En ce qui nous concerne, elle nous a ouverts de nouveaux horizons pédagogiques qu’il conviendra de consolider et d’évaluer dans notre future thèse de doctorat.
Nous souhaitons que cette recherche, bien qu’incomplète et perfectible, servira de départ à une réflexion à propos de l’intégration de la relation au corps dans la scène pédagogique théâtrale.
Nous avons remarqué que l’expérience du sensible permet l’accès à une nature immédiate de créativité en lien avec l’expérience corporelle éprouvée. Nous avons vu que le rapport avec cette émergence créatrice a un impact actualisateur sur les intentions d’action. Dans les expériences introspectives avec des phrases avec une signification précise, le rapport à l’éprouvé corporel a un effet actualisateur sur le rapport que l’acteur établi avec la signification de la phrase. En lui donnant la possibilité de la dire en accordant le geste vocal aux tonalités internes, il fait l’expérience d’un rapport qui, tout en gardant le lien avec l’intention originaire, s’actualise constamment mais ne cesse jamais de faire sens pour lui. C’est sur la base de cette expérience que nous aurions le souhait de développer notre recherche autour du thème de la gestion scénique des émotions sur la base du rapport perceptif au corps.
Il s’agit, évidemment, d’un thème assez complexe mais nous croyons que cette étude concernant la nature de créativité qui émerge de l’expérience corporelle immédiate peut constituer déjà une base importante. En fait, nous serons amenés à confirmer ou infirmer l’hypothèse selon laquelle l’acteur n’interprète pas des émotions sur scène mais gère une capacité à s’éprouver, à éprouver une intensité de soi qui s’actualise à chaque instant en fonction de la relation à tous les éléments scéniques et dramaturgiques. Dit autrement, c’est justement quand l’acteur joue des émotions qu’à notre avis il risque de n’être pas crédible sur scène.

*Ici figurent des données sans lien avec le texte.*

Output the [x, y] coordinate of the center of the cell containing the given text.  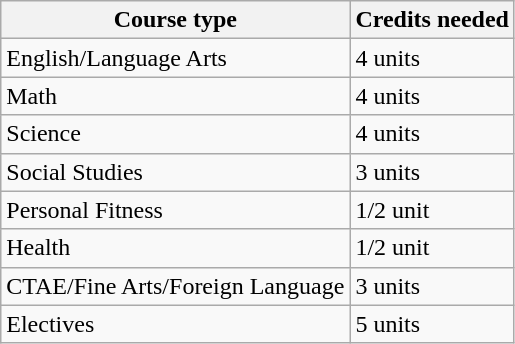
CTAE/Fine Arts/Foreign Language [176, 286]
Social Studies [176, 172]
Course type [176, 20]
Credits needed [432, 20]
Science [176, 134]
5 units [432, 324]
English/Language Arts [176, 58]
Personal Fitness [176, 210]
Health [176, 248]
Math [176, 96]
Electives [176, 324]
Pinpoint the cell where the given text exists, returning its [x, y] midpoint coordinate. 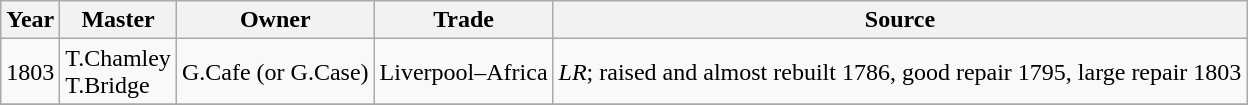
T.ChamleyT.Bridge [118, 72]
Source [900, 20]
LR; raised and almost rebuilt 1786, good repair 1795, large repair 1803 [900, 72]
Trade [464, 20]
G.Cafe (or G.Case) [275, 72]
1803 [30, 72]
Owner [275, 20]
Liverpool–Africa [464, 72]
Master [118, 20]
Year [30, 20]
Search for the cell housing the specified text and yield its (x, y) center coordinate. 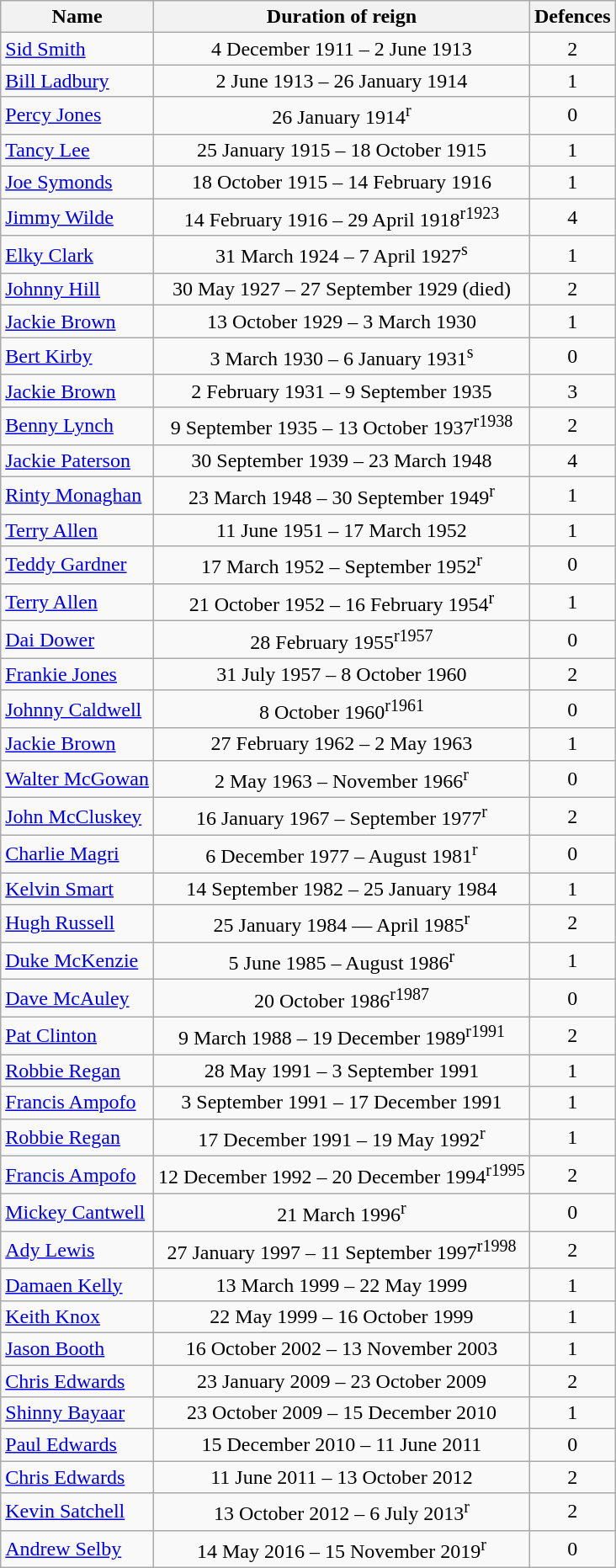
16 January 1967 – September 1977r (342, 816)
23 October 2009 – 15 December 2010 (342, 1413)
13 October 1929 – 3 March 1930 (342, 321)
13 October 2012 – 6 July 2013r (342, 1511)
14 May 2016 – 15 November 2019r (342, 1548)
Rinty Monaghan (77, 495)
13 March 1999 – 22 May 1999 (342, 1284)
Percy Jones (77, 116)
30 May 1927 – 27 September 1929 (died) (342, 289)
31 July 1957 – 8 October 1960 (342, 674)
Kevin Satchell (77, 1511)
Mickey Cantwell (77, 1212)
17 March 1952 – September 1952r (342, 566)
Joe Symonds (77, 183)
3 September 1991 – 17 December 1991 (342, 1102)
Shinny Bayaar (77, 1413)
Walter McGowan (77, 779)
2 May 1963 – November 1966r (342, 779)
Sid Smith (77, 49)
Bert Kirby (77, 357)
Duration of reign (342, 17)
26 January 1914r (342, 116)
John McCluskey (77, 816)
21 March 1996r (342, 1212)
27 January 1997 – 11 September 1997r1998 (342, 1251)
Defences (572, 17)
28 May 1991 – 3 September 1991 (342, 1070)
Elky Clark (77, 254)
31 March 1924 – 7 April 1927s (342, 254)
9 March 1988 – 19 December 1989r1991 (342, 1035)
Frankie Jones (77, 674)
Duke McKenzie (77, 961)
2 February 1931 – 9 September 1935 (342, 390)
30 September 1939 – 23 March 1948 (342, 460)
9 September 1935 – 13 October 1937r1938 (342, 426)
Name (77, 17)
3 (572, 390)
Johnny Caldwell (77, 709)
Charlie Magri (77, 853)
3 March 1930 – 6 January 1931s (342, 357)
25 January 1984 — April 1985r (342, 924)
Damaen Kelly (77, 1284)
22 May 1999 – 16 October 1999 (342, 1316)
Dai Dower (77, 640)
Kelvin Smart (77, 889)
20 October 1986r1987 (342, 998)
Benny Lynch (77, 426)
4 December 1911 – 2 June 1913 (342, 49)
Pat Clinton (77, 1035)
14 September 1982 – 25 January 1984 (342, 889)
5 June 1985 – August 1986r (342, 961)
Tancy Lee (77, 150)
Andrew Selby (77, 1548)
11 June 1951 – 17 March 1952 (342, 530)
25 January 1915 – 18 October 1915 (342, 150)
17 December 1991 – 19 May 1992r (342, 1138)
Teddy Gardner (77, 566)
Bill Ladbury (77, 81)
Jimmy Wilde (77, 217)
Johnny Hill (77, 289)
Paul Edwards (77, 1445)
16 October 2002 – 13 November 2003 (342, 1348)
27 February 1962 – 2 May 1963 (342, 744)
28 February 1955r1957 (342, 640)
14 February 1916 – 29 April 1918r1923 (342, 217)
23 January 2009 – 23 October 2009 (342, 1381)
18 October 1915 – 14 February 1916 (342, 183)
Keith Knox (77, 1316)
Dave McAuley (77, 998)
21 October 1952 – 16 February 1954r (342, 603)
Ady Lewis (77, 1251)
2 June 1913 – 26 January 1914 (342, 81)
Jackie Paterson (77, 460)
Jason Booth (77, 1348)
23 March 1948 – 30 September 1949r (342, 495)
12 December 1992 – 20 December 1994r1995 (342, 1175)
11 June 2011 – 13 October 2012 (342, 1477)
6 December 1977 – August 1981r (342, 853)
Hugh Russell (77, 924)
8 October 1960r1961 (342, 709)
15 December 2010 – 11 June 2011 (342, 1445)
Capture the cell that displays the provided text and extract its [x, y] central coordinate. 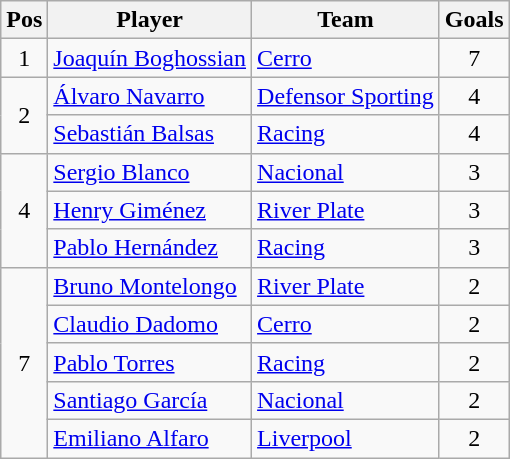
Álvaro Navarro [150, 96]
Sebastián Balsas [150, 134]
Bruno Montelongo [150, 286]
Liverpool [346, 438]
Emiliano Alfaro [150, 438]
Player [150, 20]
Pos [24, 20]
Henry Giménez [150, 210]
Pablo Torres [150, 362]
1 [24, 58]
Santiago García [150, 400]
Sergio Blanco [150, 172]
Goals [474, 20]
Joaquín Boghossian [150, 58]
Pablo Hernández [150, 248]
Defensor Sporting [346, 96]
Claudio Dadomo [150, 324]
Team [346, 20]
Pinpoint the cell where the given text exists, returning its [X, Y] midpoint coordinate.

Nous considérons que le rapport au corps peut enrichir le sentiment de soi et que cette capacité agît en intersection avec la signification : dans l’intersection entre tonalité interne et signification de l’action se joue, à notre avis, l’authenticité du rapport scénique à l’émotion.
Pour développer cette recherche sur les émotions scéniques sur la base du rapport perceptif au mouvement, nous voyons aussi la nécessité de développer ultérieurement nos capacités perceptives en lien avec la pédagogie du sensible. Actuellement, la dimension pratique de la Psychopédagogie Perceptive se présente à nos yeux comme quelque chose d’une grande profondeur qui, à travers un entraînement intensif, peut nous proportionner des pistes de recherche, pour le moment encore, inconcevables.